Now ASHRAE, the American Society of Heating, Refrigerating and Air-Conditioning Engineers makes standards for efficiently heating and cooling buildings, and those standards are often cited in building codes around the US.
When ASHRAE 90.1 was announced earlier this year, started a storm of protest from data center owners including Google and Microsoft, who said it was too prescriptive, requiring the use of “economizers”, which reduce the use of refrigration plants by “free air cooling”, which uses outside air temperatures to cool the air circulating in the server room.
While economizers are undoubtedly a good idea, objectors said they would prefer to be judged on their results, instead of being forced to use a particular method. ASHRAE responded by explaining the different options in the standard, which would allow different methods - and the objectors said that building regulators might not understand the opt-outs.
With that argument around hovering in the air, APC announced an economizer-based system in London last week which it claims could change the dynamics of the market.
Previously, economizer systems have been constructed to order, on site, using components from multiple manufacturers, said APC’s director of innovation John Bean Jr. EcoBreeze units are built in factories and shipped in the - increasingly ubiquitous - standard shipping containers. One 40ft shipping container can provide up to 400kW of cooling (and requires a much lower power to provide that, depending on the ambient air conditions).
Bean was clearly aware of the controversy, and dealt with the weaknesses of free air cooling, and the evaporative systems used to extend the range at which they work.
Firstly, the system does not circulate outside air in the IT room. There is a heat exchanger where outside air cools a closed loop of inside air. “If you kill two-tenths of one percent of your servers with outside air, you will offset all the savings you make by improving efficiency,” Bean said. “Is shaving a few PUE points worth that risk?”
Secondly, the evaporative cooling system is designed to minimise the risks associated with using water. This too circulates in a closed loop, and electromagnetic pulses are used to keep it free from a build up of microbes that could foul the system - and when the outside temperature falls and it’s not needed, it is drained completely, so there’s no risk of frozen and burst pipes.
The arrival of containerised cooling raises questions. Will it affect the internals, perhaps making traditional raised-floor structures obsolete, as Bean said it can deliver cooling best through a wall vent.
Will it marry up with container-based or modular data centers, to make very quick-but-efficient facilities? How about ordering four containers of servers, and one of cooling, and just putting them all in a big shed with power and water?
And what about the regulations? Is EcoBreeze just an artificial result of ASHRAE’s standard? Was it created to meet a boom in economizers created by over-zealous zoning regulators?
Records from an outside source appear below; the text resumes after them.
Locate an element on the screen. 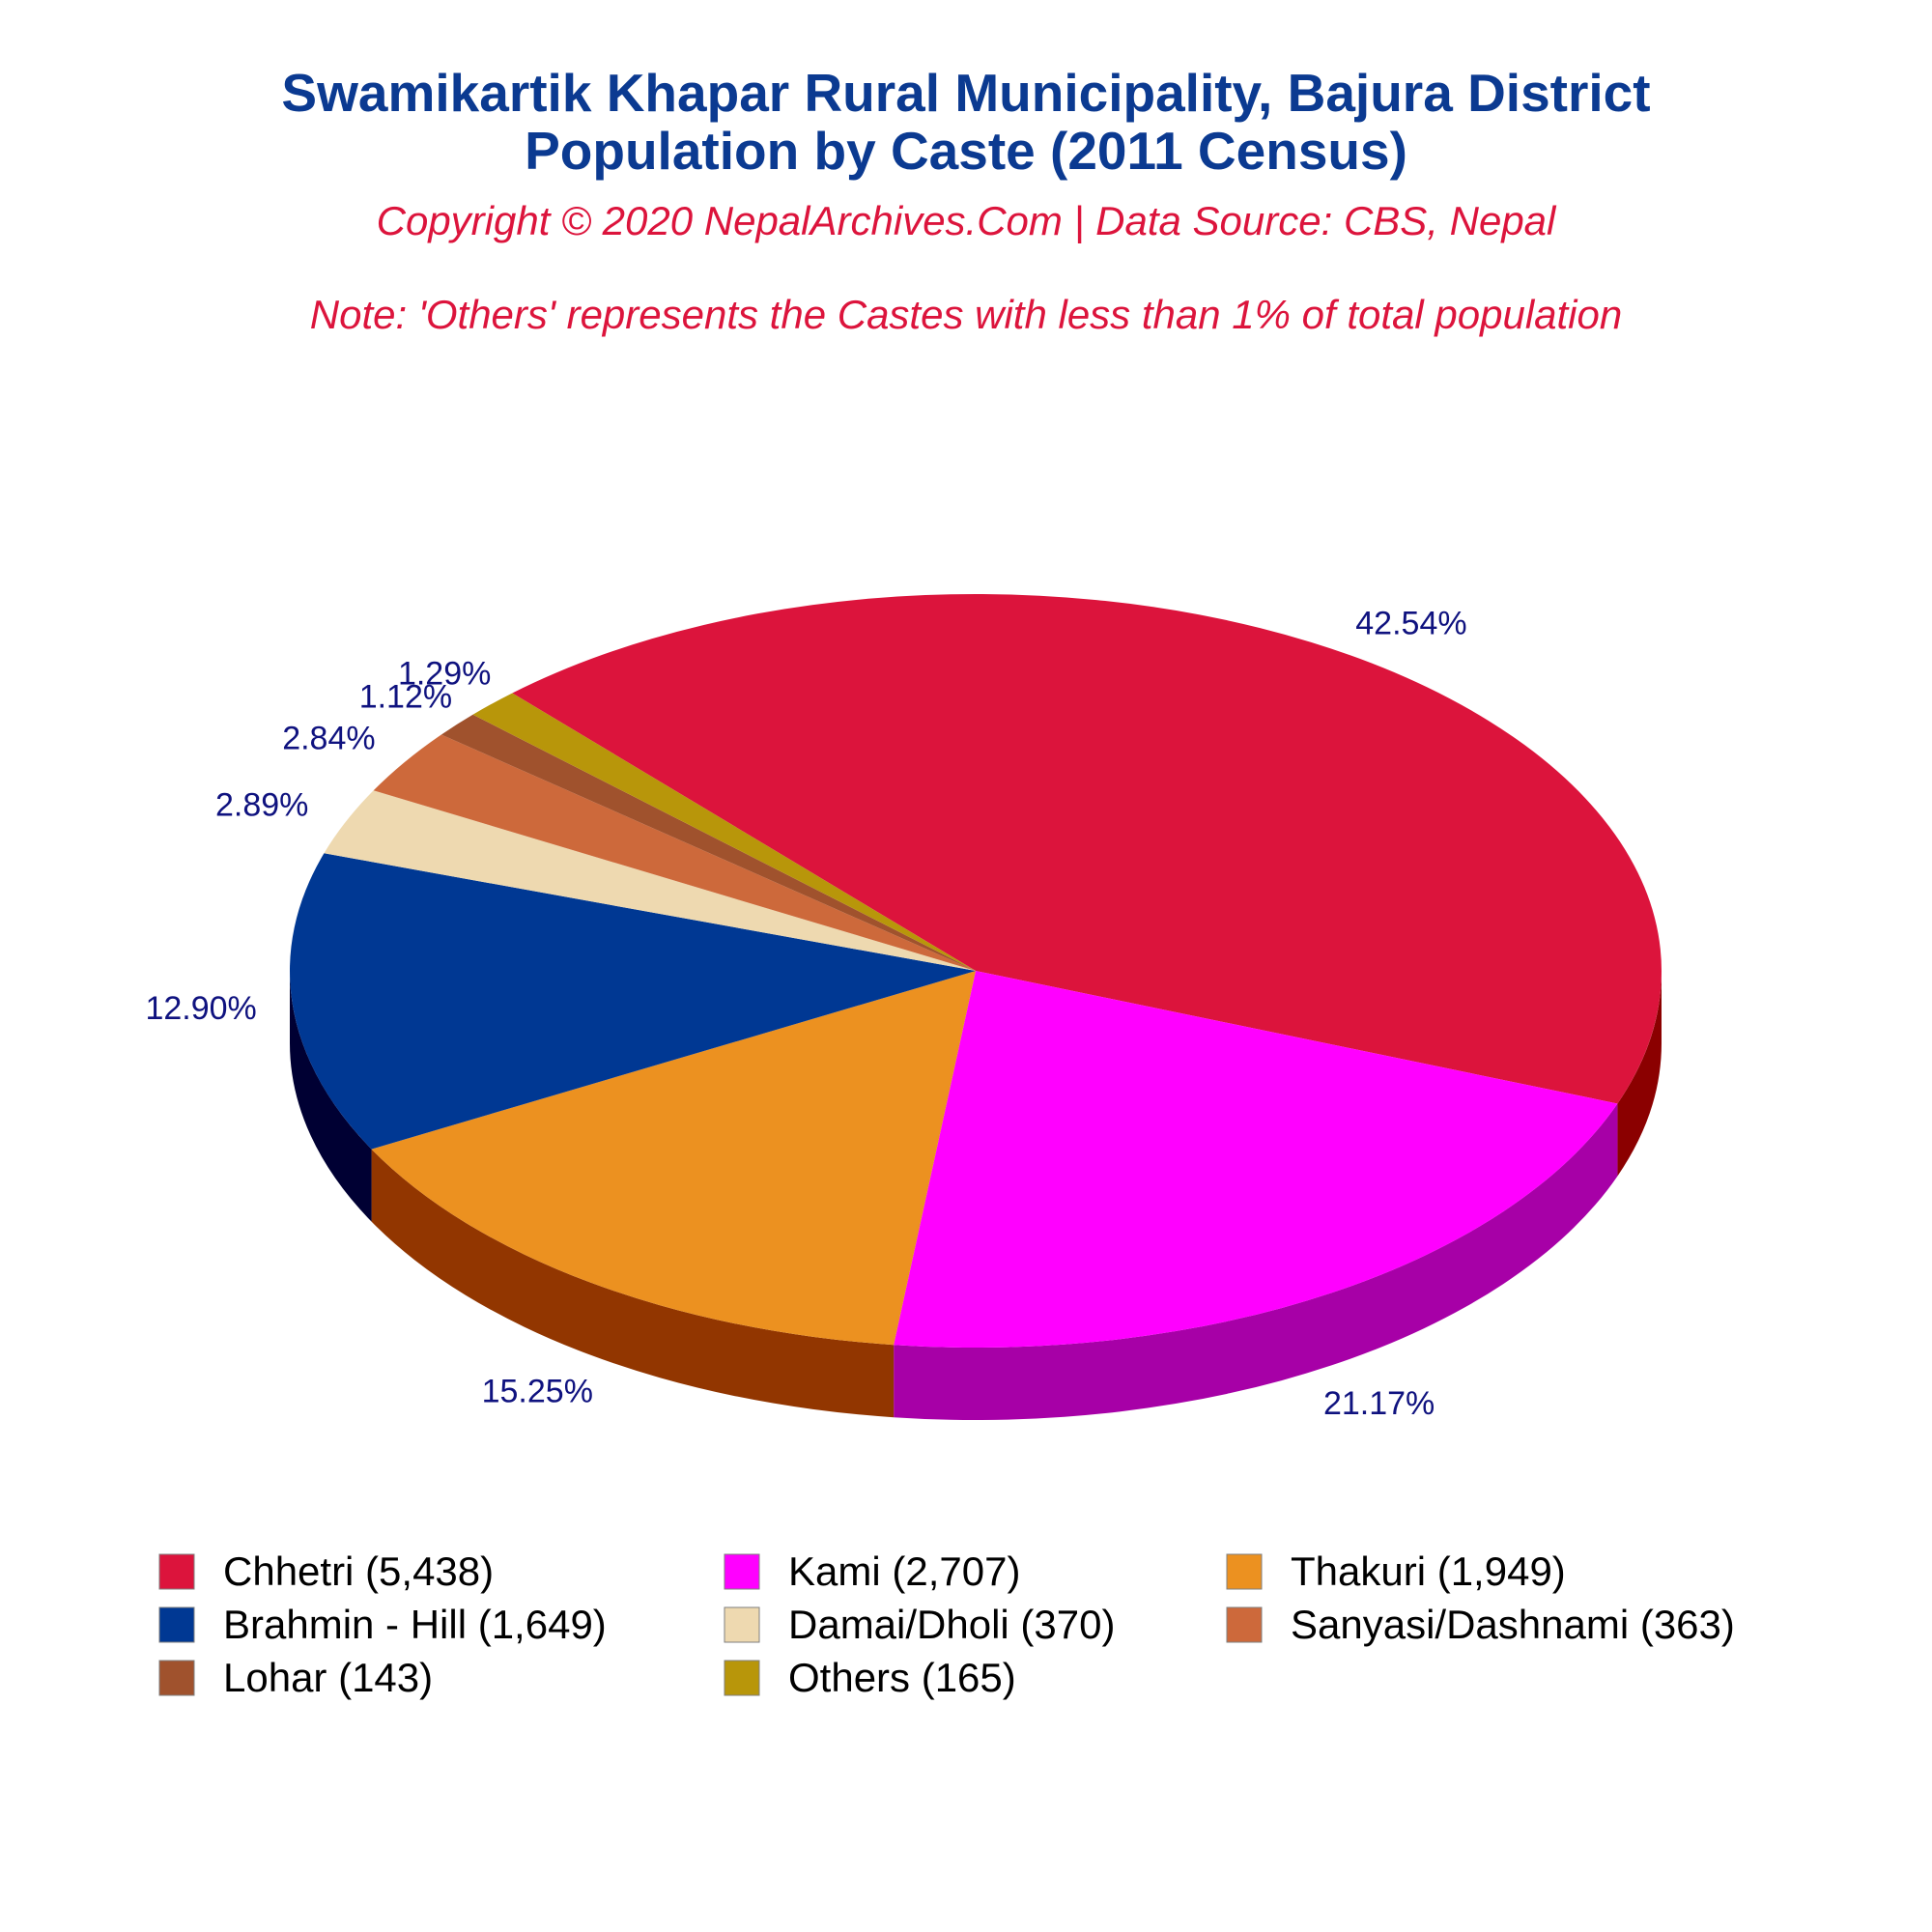  legend-label-lohar: Lohar (143) is located at coordinates (328, 1678). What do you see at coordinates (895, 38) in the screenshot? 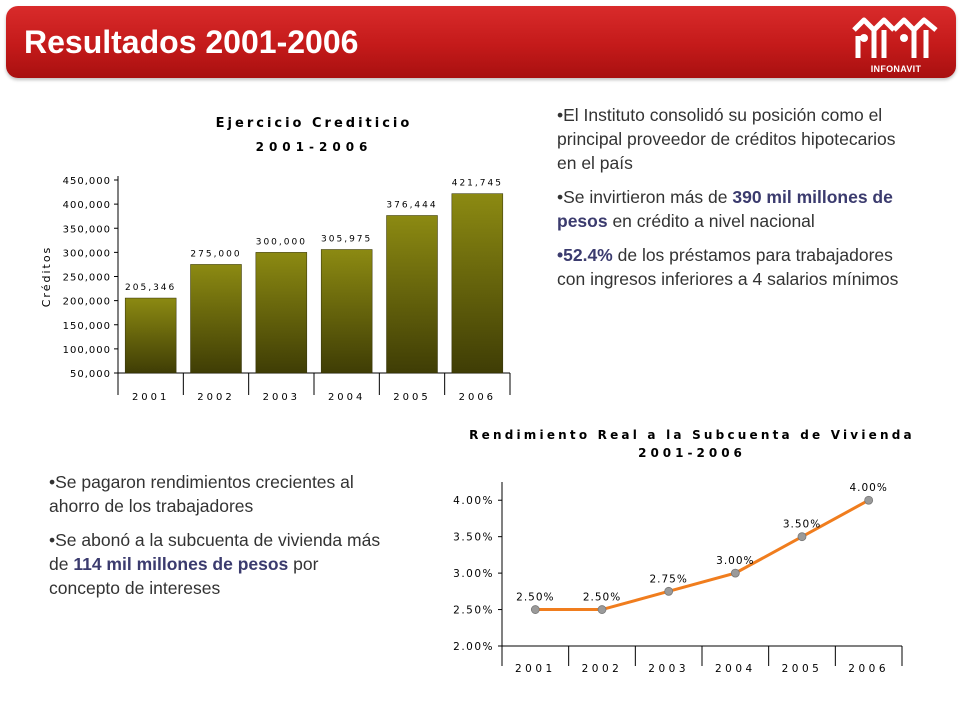
I see `houses-logo-icon` at bounding box center [895, 38].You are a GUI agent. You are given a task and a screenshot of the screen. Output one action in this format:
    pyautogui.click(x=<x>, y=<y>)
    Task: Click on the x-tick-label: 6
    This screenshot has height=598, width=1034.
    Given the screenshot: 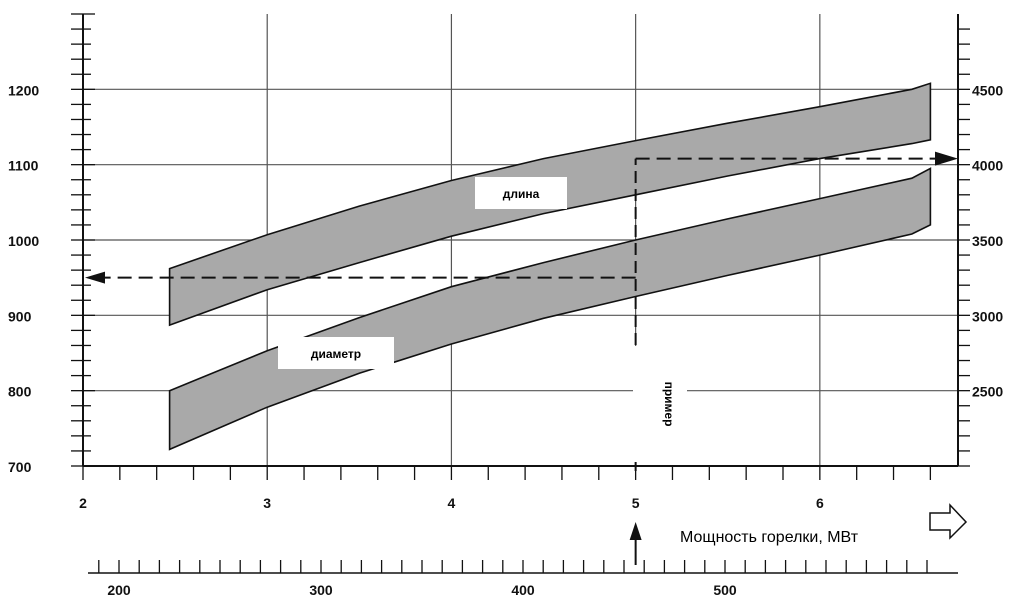 What is the action you would take?
    pyautogui.click(x=820, y=503)
     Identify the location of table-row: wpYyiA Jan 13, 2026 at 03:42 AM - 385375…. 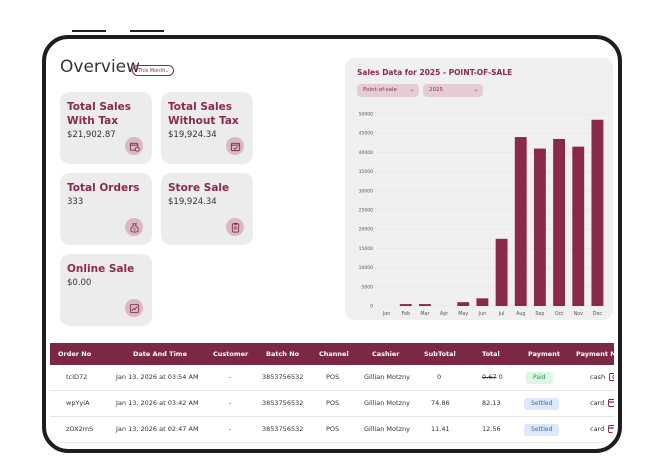
(332, 404).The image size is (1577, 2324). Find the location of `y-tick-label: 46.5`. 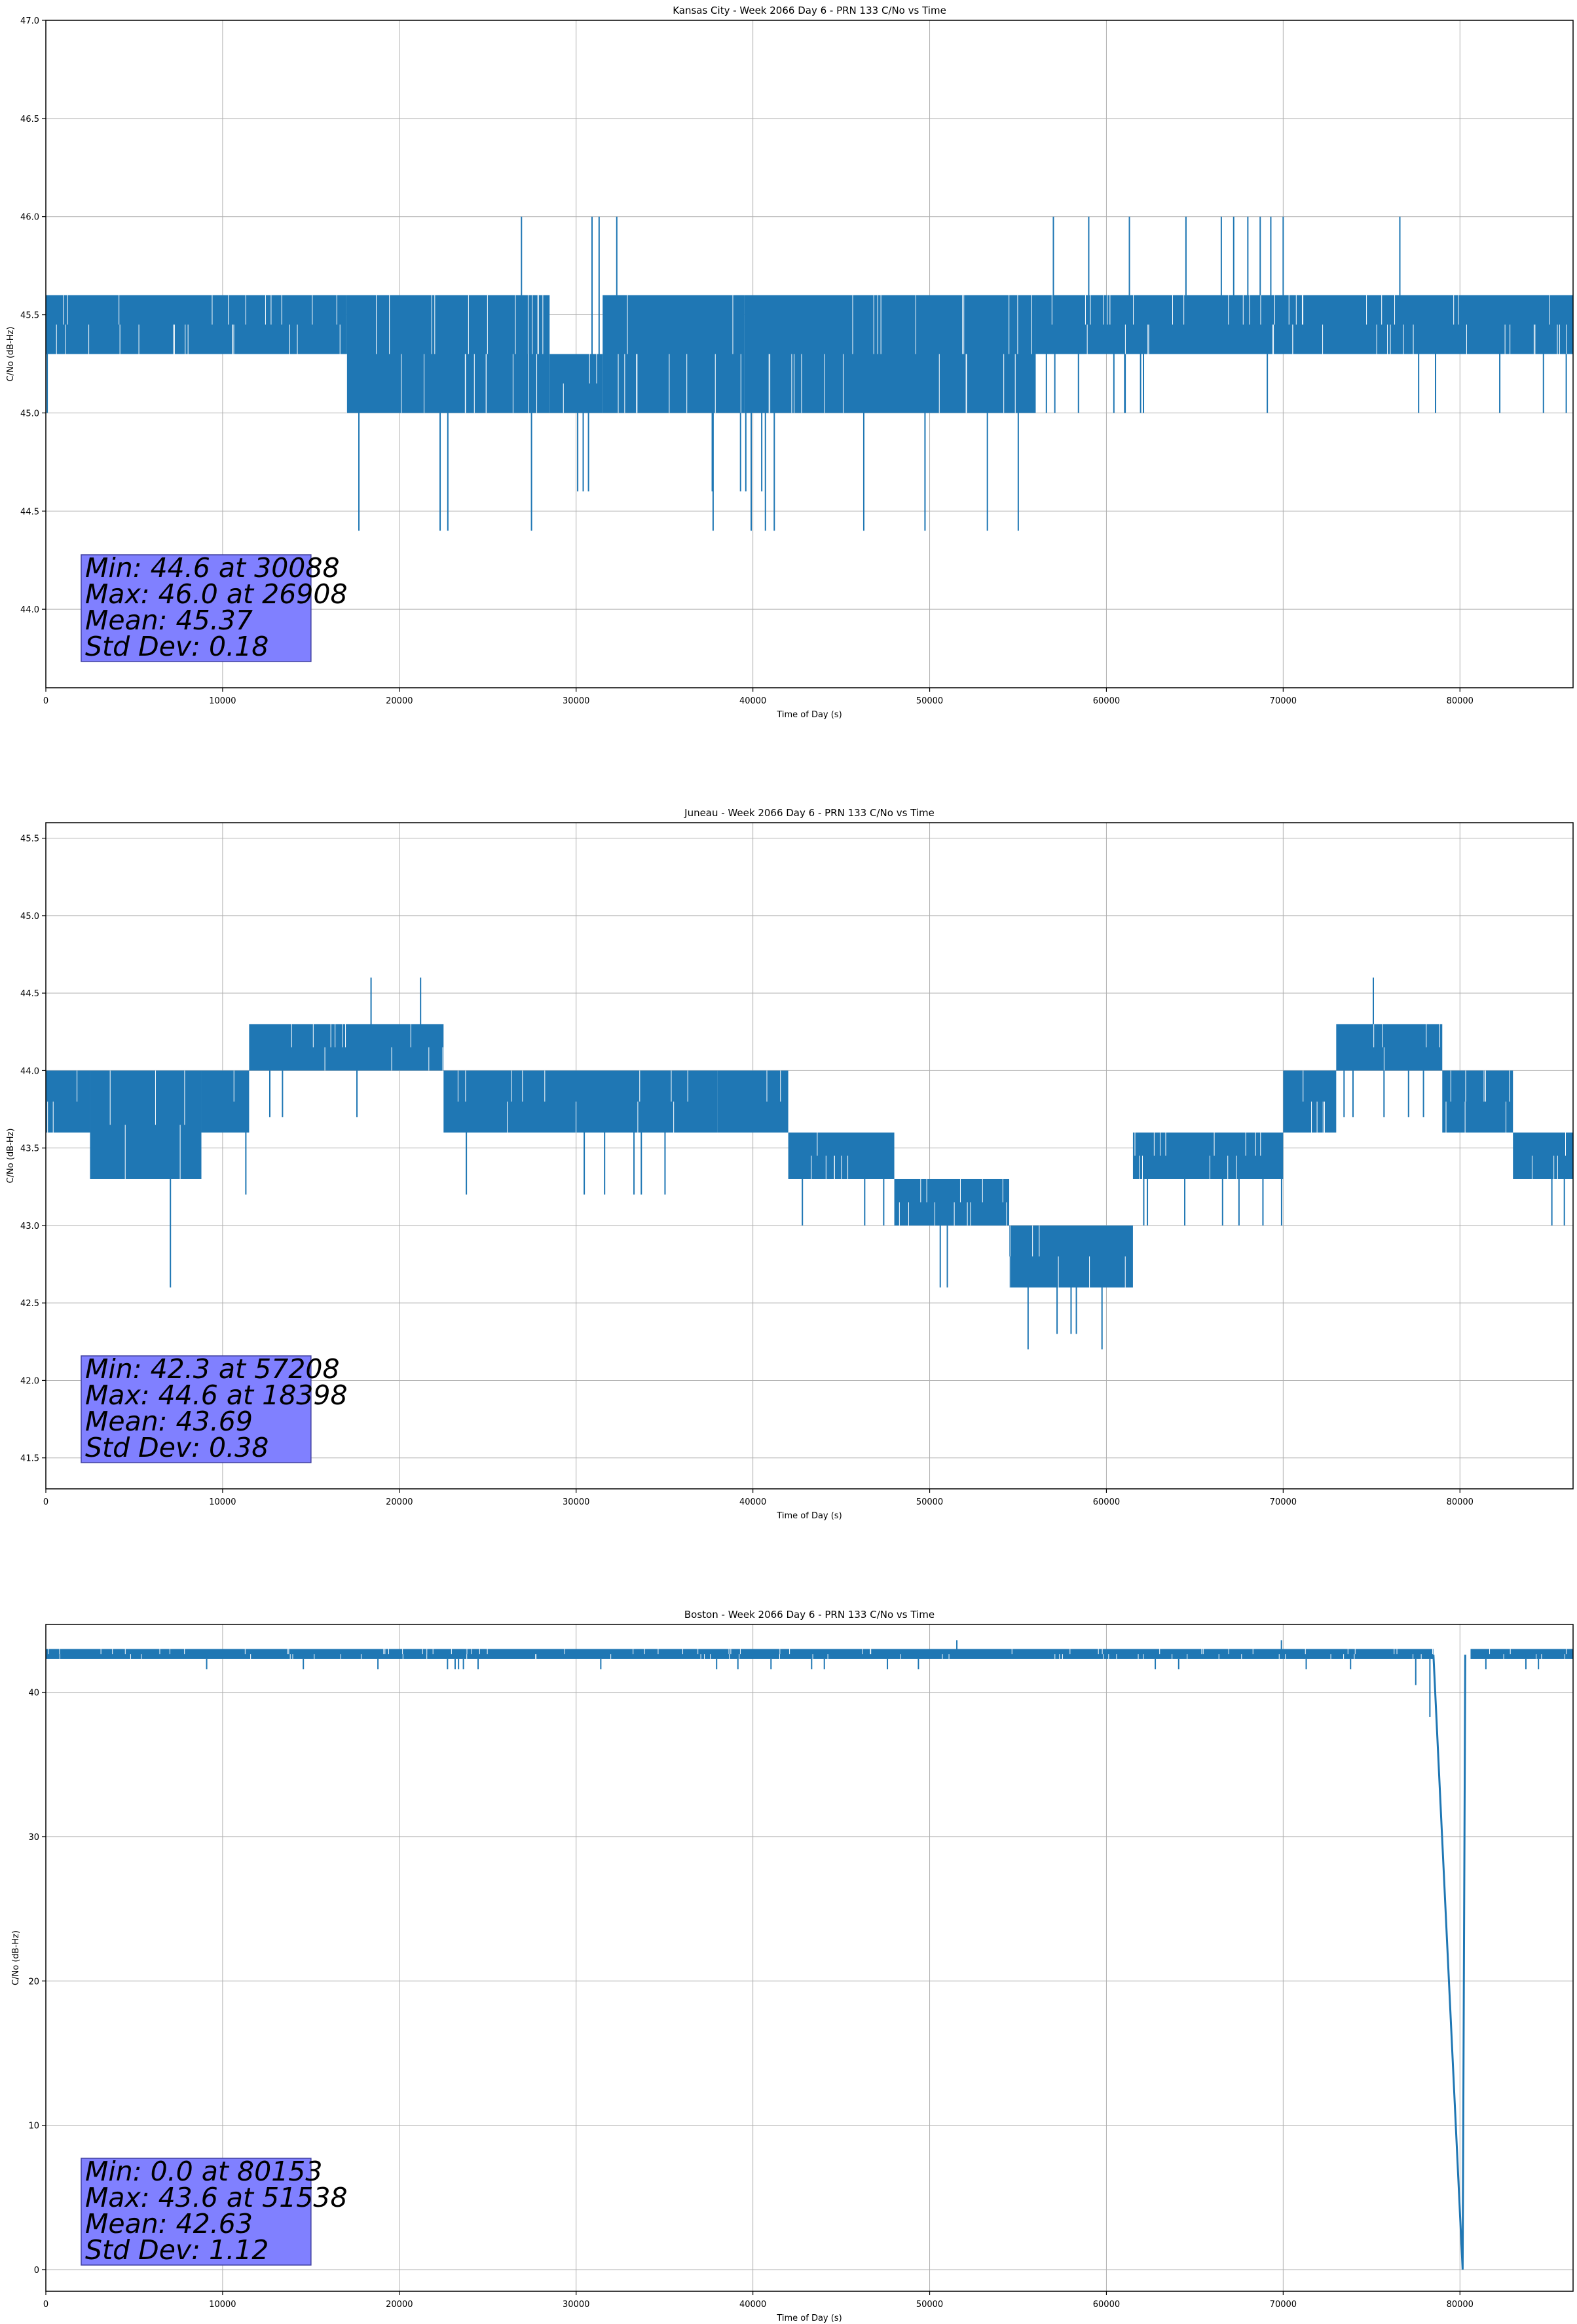

y-tick-label: 46.5 is located at coordinates (30, 119).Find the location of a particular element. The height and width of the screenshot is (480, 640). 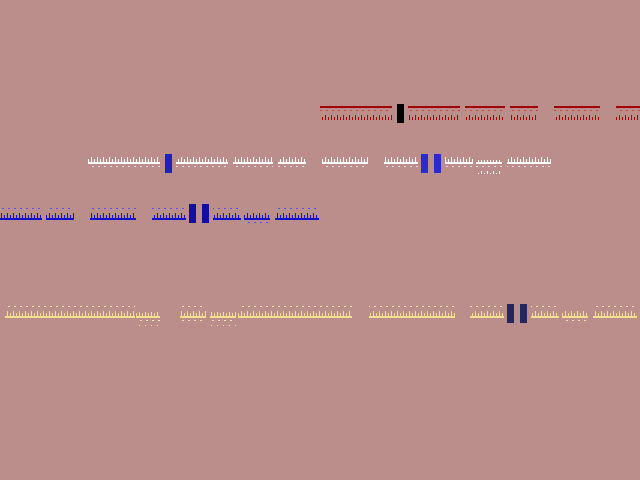

row-white is located at coordinates (320, 164).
I don’t think so. APC chose to launch it at DataCenterDynamics’ London event, and Bean thinks it will grow fastest in Europe, where ASHRAE standards have no particular legal status. “We notice more progressive thinking in Europe,” Bean said, adding that US building laws move slowly and will always be a patchwork, so there never will be a blanket requirement for free air cooling in the US.
Europe also has a more favourable climate for free air cooling - although Bean’s presentation suggested that even Florida has enough hours of free air cooling to make EcoBreeze viable there.